The final step is rolling it out. How do we do it without any downtime? We’re going to go from this messy picture A to this tidy picture B — and we’re going to do that in a few steps.
We’ve already done this one: We add the agent deployment to our existing deployment pipeline. After a while everything gets redeployed — we now have an agent running as a sidecar next to every service. It’s not in use yet. It’s there doing its nice agent-y thing.
Then we asked the developers to enter that upstream’s configuration in each service’s manifest and define those intentions. We’re not yet going to enforce those intentions. We define them.
Then after a while, there is a degree of saturation, and we can monitor that internal ALB that I talked about. You get good analytics from CloudWatch. You can see what’s going through it, what’s not. You can see per target group. And we see each target group which references each service dropping to zero as services get deployed using the mesh. The traffic through the ALB goes to zero. That’s the stage we’re at now. That was where we got to.

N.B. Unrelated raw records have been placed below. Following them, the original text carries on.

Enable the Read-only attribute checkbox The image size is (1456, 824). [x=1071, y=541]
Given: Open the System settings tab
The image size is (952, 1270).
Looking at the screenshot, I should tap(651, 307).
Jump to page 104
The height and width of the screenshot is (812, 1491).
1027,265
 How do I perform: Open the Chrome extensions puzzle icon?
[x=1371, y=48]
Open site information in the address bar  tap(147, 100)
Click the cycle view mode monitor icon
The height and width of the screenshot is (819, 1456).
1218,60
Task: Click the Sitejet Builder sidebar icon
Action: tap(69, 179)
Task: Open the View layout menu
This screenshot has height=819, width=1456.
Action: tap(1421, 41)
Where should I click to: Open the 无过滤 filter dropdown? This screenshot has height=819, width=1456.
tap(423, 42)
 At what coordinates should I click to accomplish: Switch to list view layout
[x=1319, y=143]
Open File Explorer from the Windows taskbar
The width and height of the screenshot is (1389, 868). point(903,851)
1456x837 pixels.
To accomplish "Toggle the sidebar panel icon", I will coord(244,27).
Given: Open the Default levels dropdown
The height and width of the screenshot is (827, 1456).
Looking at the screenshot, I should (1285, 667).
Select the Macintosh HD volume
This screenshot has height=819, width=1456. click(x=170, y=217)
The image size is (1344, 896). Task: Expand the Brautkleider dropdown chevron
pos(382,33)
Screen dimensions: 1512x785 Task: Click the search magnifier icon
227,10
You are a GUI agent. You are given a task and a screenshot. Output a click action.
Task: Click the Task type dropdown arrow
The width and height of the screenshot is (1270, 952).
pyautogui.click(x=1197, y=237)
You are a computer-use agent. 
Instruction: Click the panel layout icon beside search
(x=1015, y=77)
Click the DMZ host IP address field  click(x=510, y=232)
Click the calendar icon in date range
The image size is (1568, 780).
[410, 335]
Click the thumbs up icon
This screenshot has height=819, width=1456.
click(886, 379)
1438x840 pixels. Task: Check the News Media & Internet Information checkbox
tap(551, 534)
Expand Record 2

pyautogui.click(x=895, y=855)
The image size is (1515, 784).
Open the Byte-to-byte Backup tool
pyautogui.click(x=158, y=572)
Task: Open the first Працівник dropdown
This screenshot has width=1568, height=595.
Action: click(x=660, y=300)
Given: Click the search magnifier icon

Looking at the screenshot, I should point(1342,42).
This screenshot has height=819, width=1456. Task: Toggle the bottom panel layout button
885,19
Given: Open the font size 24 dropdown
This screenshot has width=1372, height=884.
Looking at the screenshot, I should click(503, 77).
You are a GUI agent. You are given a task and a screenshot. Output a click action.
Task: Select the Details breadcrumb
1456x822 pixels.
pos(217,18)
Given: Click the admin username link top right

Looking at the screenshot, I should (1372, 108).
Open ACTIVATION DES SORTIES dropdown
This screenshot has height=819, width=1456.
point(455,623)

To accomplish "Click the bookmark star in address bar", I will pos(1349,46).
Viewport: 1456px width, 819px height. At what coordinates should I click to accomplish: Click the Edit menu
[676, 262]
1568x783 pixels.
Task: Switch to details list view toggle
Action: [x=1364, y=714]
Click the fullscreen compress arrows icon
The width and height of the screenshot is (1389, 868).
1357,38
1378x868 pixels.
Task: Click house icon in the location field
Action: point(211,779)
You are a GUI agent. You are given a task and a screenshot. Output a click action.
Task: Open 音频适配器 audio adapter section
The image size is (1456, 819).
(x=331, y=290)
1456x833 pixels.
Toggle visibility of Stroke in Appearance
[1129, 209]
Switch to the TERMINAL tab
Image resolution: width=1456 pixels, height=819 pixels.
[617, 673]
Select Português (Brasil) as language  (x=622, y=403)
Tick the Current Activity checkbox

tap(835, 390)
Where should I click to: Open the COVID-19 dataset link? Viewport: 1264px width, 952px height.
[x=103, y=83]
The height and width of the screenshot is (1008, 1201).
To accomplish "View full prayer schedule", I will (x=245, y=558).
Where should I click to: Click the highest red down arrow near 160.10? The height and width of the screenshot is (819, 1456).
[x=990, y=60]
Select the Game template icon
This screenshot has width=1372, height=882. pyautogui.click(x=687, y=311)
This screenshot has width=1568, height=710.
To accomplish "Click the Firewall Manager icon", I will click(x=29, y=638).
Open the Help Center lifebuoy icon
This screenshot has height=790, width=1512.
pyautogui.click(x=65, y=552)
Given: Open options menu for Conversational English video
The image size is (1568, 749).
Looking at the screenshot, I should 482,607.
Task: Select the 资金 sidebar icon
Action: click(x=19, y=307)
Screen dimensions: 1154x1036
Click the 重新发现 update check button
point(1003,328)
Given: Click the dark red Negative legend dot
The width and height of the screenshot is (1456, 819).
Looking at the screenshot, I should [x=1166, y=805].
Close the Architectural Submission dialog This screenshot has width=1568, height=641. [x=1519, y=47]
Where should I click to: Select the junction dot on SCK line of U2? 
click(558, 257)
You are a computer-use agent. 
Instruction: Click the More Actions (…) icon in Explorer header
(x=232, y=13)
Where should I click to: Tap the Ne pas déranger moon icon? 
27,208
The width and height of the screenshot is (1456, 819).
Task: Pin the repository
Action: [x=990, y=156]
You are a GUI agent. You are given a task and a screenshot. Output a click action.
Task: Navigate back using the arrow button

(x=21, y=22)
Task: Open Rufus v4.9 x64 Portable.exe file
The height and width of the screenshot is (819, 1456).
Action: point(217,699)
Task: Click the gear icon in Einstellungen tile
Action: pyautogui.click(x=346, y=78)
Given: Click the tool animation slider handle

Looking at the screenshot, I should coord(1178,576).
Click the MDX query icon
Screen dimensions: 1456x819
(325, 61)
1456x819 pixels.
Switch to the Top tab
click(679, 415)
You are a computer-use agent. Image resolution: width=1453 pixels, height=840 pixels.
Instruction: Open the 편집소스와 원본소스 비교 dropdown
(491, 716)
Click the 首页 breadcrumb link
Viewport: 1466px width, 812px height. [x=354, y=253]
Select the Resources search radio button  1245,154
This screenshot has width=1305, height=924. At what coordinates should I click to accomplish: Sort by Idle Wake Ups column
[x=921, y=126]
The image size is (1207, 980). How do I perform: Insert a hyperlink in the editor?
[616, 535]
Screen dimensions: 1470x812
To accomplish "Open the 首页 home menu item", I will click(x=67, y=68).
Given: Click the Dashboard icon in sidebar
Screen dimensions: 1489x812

The last pieces are tidying up — mopping up. That will be once the internal load balancer traffic reaches zero. Confirm all the mesh traffic is aligned with intentions. We’re not entirely sure how are we going to do that, but I think it’s okay. Enforce those intentions, and then we’re done. There we go, we’ve adopted Consul.
It did take us about six weeks to get to point three. But I think that’s because we have this large number of services and this large number of teams. There’s a long tail of services that need to get caught up as part of our usual maintenance cycles. If we hurried, we could probably do it quickly, but it fits in with all our other priorities and gets deployed as part of the natural cycle of development.
That leads us to a point where we’re ready to switch on the intentions enforcement, and the Mesh is up and running, and everybody’s happy. That was our journey with Consul. I hope it’s been helpful. Thank you very much.